■ AIM OF THE EXERCISE
In the material below, find each line with the word "agent" and copy it.
————————
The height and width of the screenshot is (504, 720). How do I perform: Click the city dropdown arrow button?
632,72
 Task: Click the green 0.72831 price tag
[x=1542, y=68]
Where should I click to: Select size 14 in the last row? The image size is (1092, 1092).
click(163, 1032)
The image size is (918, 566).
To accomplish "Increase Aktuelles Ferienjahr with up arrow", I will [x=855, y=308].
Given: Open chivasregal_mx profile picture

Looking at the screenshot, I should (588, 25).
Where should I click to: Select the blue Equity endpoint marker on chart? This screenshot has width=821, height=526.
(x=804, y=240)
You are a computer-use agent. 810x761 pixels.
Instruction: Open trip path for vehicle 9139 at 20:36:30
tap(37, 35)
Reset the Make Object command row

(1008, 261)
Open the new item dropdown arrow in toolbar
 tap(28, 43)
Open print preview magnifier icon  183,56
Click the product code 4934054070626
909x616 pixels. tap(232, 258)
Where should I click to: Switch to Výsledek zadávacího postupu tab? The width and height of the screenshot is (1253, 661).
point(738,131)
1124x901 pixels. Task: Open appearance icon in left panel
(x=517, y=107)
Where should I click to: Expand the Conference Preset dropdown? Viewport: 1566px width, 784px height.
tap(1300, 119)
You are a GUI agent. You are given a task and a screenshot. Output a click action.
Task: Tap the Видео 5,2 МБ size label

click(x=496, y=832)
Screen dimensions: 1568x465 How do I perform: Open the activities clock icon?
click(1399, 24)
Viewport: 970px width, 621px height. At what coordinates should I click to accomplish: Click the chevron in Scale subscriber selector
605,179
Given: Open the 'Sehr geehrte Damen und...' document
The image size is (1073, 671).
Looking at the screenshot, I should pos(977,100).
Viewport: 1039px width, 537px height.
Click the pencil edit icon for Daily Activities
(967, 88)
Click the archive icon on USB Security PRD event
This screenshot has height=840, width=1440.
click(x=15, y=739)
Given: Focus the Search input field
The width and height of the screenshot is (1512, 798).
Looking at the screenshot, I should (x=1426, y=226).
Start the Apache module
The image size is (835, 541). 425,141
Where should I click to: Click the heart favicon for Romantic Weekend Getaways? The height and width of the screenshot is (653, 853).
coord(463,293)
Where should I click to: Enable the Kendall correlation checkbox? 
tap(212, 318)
————————
■ COMPLETED TASK
You are a computer-use agent. 810x761 pixels.
You are a GUI agent. You are given a task and a screenshot. Output a click action.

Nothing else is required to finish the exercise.